Wesley Loy / Anchorage – Sat Jul 18, 3:30 pm ET
A group of hunters aboard a small boat out of the tiny Alaska village of Wainwright were the first to spot what would eventually be called "the blob." It was a dark, floating mass stretching for miles through the Chukchi Sea, a frigid and relatively shallow expanse of Arctic Ocean water between Alaska's northwest coast and the Russian Far East. The goo was fibrous, hairy. When it touched floating ice, it looked almost black.
But what was it? An oil slick? Some sort of immense, amorphous organism adrift in some of the planet's most remote waters? Maybe a worrisome sign of global climate change? Or was it something insidious and, perhaps, even carnivorous like the man-eating jello from the old Steve McQueen movie that inspired the Alaskan phenomenon's nickname? (Read Richard Corliss' review of The Thing, a sci-fi film set in the Arctic.)
The hunters got word to the U.S. Coast Guard, which immediately sent two spill response experts to fly over the mass, which looked sort of rusty from the air. They also approached it by boat. The North Slope Borough, the local government for the vast and sparsely populated cap of Alaska, sent its own people out the main village of Barrow to have a look. They scooped up jars of the stuff for analysis in a state lab in Anchorage.

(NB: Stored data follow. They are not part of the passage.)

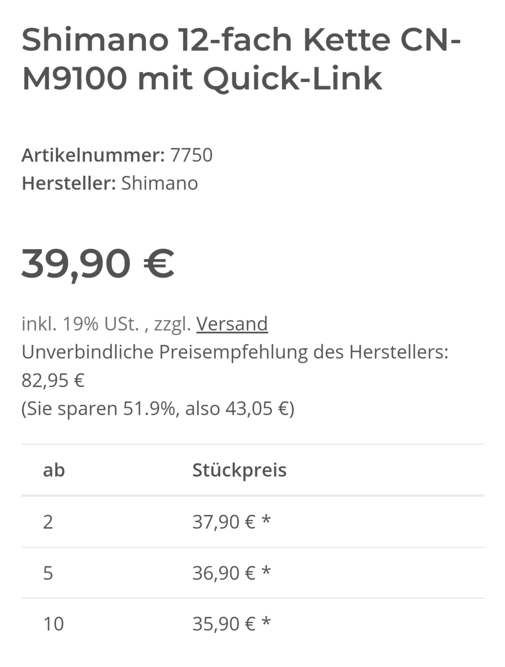Click the Hersteller Shimano label
Screen dimensions: 505x667
(x=110, y=183)
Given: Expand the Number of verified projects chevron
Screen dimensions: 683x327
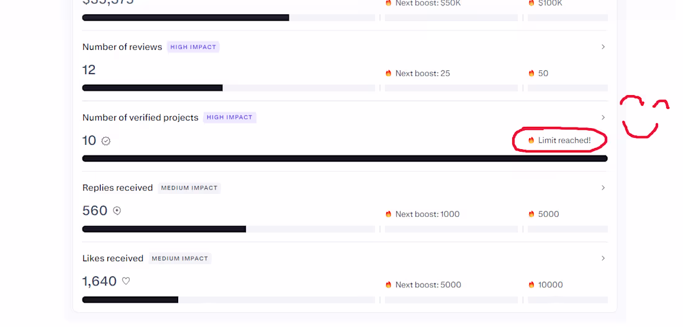Looking at the screenshot, I should [604, 117].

"We responded as if it were an oil product," says Coast Guard Petty Officer Terry Hasenauer. "It was described to us as an oil-like substance, thick and lingering below the surface of the water. Those characteristics can indicate heavy, degraded oil, maybe crude oil, or possibly an intermediate fuel oil." Meanwhile, the story spread over the internet like an oil-spill, giving lots of people a queasy feeling. (Check out a story about the coming battle for the resources of the Arctic.)
Test results released Thursday showed the blob wasn't oil, but a plant - a massive bloom of algae. While that may seem less dangerous, a lot of people are still uneasy. It's something the mostly Inupiat Eskimo residents along Alaska's northern coast say they could never remember seeing before. (See pictures of the Arctic.)

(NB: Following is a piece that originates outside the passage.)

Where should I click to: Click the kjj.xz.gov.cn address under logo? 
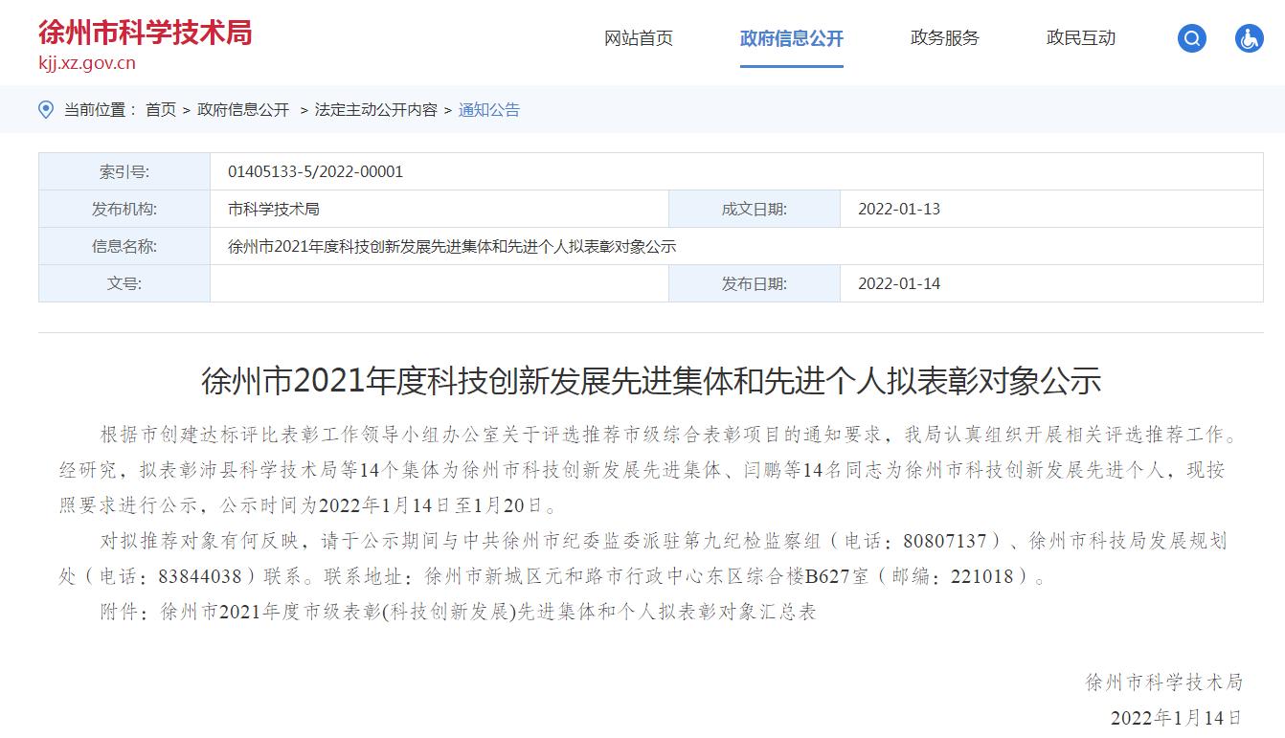point(87,64)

Algal blooms are a common and often menacing event along many U.S. coastlines. Some strains are toxic and can close beaches and poison seafood, posing a hazard to consumers. The National Oceanic and Atmospheric Administration maintains a forecasting system for the Gulf of Mexico to warn of harmful Florida blooms. On Thursday, on the other side of the continent, U.S. Sen. Olympia Snowe, a Maine Republican, urged NOAA to direct at least $500,000 to assess a disastrous red tide - a form of algal bloom. "The state of Maine is currently besieged by the most virulent red tide event ever recorded in the region," Snowe wrote. "As a result of this outbreak, virtually the entire coast of our state has been closed to the harvest of clams, mussels, ocean quahogs, and other shellfish."
While Alaskans may find the algal blob unusual if not frightening, scientists say that algal blooms are nothing new in Arctic Ocean waters, though the blob itself might be a little weird. Brenda Konar, a marine biology professor at the University of Alaska Fairbanks, said algal outbreaks can and do occur even in icy Arctic waters. It just takes the right combination of nutrients, light and water temperature, she said. "Algae blooms," she says. "It's sort of like a swimming pool that hasn't been cleaned in a while." The blob, Konar said, is a microalgae made up of "billions and billions of individuals." "We've observed large blooms in the past off Barrow although none of them at all like this," Barry Sherr, an Oregon State University professor of oceanography, said in an e-mail. "The fact that the locals say they've never seen anything like it suggests that it might represent some exotic species which has drifted into the region, perhaps as a result of global change. For the moment that's just a guess."
So far in Alaska, nothing suggests the Chukchi Sea blob is toxic, although the Coast Guard's Hasenauer said toxicity tests were planned. In any case, virtually no commercial seafood production comes from the waters along Alaska's northern coast, but residents do fish, hunt whales and harvest other animals as part of a traditional subsistence lifestyle. In the meantime, the blob for the most part is staying away from the shoreline and slowly drifting farther and farther away.